Don’t address your pitch to “Whom it May Concern.” When you do not know the name of the person you are pitching or are pitching a general email try using less formal addresses such as “hi there,” or “hello there,” instead, which strike a tone that implies familiarity with the outlet as well as cordial professionalism.
Do address your pitch to a real person. “Hello, there,” may work in a pinch but your pitch will be more successful if it’s addressed to someone who works at the outlet rather than a general email. Find staff names and emails online (it might take a little digging!) and be sure to pitch the appropriate person for your book such as a reviews editor or arts producer.
Don’t start by introducing yourself. It might seem counter-intuitive but outlets will be more intrigued by your pitch’s hook – what makes your book interesting and relevant to that outlet – than who is behind the email to start. If you must, include a personal note from you before your signature.
Do state what you’re offering in the first sentence. Is it a review of your book or an interview with you, the author? Decide what you’d like to offer and mention it in the first sentence of your email.

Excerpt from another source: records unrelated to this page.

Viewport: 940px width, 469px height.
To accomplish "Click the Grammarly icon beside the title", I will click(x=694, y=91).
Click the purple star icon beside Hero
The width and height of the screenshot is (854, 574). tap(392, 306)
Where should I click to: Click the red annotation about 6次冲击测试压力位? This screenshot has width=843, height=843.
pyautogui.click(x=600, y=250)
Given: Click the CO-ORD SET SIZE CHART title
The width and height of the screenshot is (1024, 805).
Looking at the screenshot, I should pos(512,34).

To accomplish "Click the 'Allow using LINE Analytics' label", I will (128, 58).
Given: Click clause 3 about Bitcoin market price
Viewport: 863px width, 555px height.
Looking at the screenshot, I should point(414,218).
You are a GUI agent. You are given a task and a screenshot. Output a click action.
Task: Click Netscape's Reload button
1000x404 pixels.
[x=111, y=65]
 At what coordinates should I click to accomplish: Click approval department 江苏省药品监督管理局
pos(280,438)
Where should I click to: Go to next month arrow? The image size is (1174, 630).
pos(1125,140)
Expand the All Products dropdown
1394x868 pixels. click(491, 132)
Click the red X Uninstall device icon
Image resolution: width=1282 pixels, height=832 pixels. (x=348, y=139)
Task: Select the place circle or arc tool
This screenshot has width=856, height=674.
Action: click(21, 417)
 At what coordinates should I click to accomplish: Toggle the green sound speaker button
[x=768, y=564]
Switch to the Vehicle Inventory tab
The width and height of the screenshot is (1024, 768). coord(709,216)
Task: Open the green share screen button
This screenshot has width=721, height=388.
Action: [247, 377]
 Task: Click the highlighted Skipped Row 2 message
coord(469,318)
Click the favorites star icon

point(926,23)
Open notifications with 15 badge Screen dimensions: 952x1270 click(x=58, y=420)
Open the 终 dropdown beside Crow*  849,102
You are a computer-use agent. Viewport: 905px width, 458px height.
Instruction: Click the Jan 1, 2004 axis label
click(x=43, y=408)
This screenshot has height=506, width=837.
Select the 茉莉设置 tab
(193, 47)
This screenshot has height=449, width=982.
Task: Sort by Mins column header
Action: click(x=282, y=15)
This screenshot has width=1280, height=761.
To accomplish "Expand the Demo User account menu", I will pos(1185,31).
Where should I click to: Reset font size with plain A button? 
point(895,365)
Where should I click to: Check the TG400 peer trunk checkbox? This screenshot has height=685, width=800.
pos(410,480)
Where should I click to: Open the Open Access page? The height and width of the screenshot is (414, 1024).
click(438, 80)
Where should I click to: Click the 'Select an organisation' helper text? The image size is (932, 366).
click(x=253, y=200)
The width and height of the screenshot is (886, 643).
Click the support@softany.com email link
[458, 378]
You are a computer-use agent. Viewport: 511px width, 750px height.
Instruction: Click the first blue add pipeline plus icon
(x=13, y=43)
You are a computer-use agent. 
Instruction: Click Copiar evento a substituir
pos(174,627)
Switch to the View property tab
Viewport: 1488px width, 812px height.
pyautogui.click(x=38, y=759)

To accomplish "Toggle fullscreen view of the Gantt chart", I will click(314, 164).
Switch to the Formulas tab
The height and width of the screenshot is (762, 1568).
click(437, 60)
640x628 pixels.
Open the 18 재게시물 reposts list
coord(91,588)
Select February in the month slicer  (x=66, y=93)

This will grab your recipient’s attention and give them an immediate sense of what your feature could look like in their pages.
Do tailor your pitch to the outlet. Before you write your pitch ask yourself: what kinds of story ideas would this outlet like to receive? Do they publish mostly Q&As, lifestyle articles or investigative journalism? By tailoring your pitch to each outlet’s editorial vision, rather than sending the same pitch to everyone on your list, you’re setting yourself up for success.
Don’t provide your full book description. Editors these days are pressed for time and may give at most one minute of their attention to your pitch. Do them a favour by including only the most essential information about your book in your pitch. Your full book description can go in your attached press release.
Do include visual materials. Media is becoming increasingly more reliant on images such as photos and illustrations to attract readers as well as to provide visual aids for stories. Does your book include photographs or do you have a beautiful set of author headshots? If possible, share 1-2 high-resolution images with the outlet by attaching them to the bottom of your pitch.
Do be confident. Perhaps the most crucial element of a strong pitch is a sense of confidence in the delivery. What’s the easiest way to gain confidence? Remind yourself why your book will make for an intriguing, relevant and timely feature worthy of the outlet’s attention. When your pitch effuses confidence in the book’s value and level of interest, reads well, and is organized, you’re well on your way to a positive response.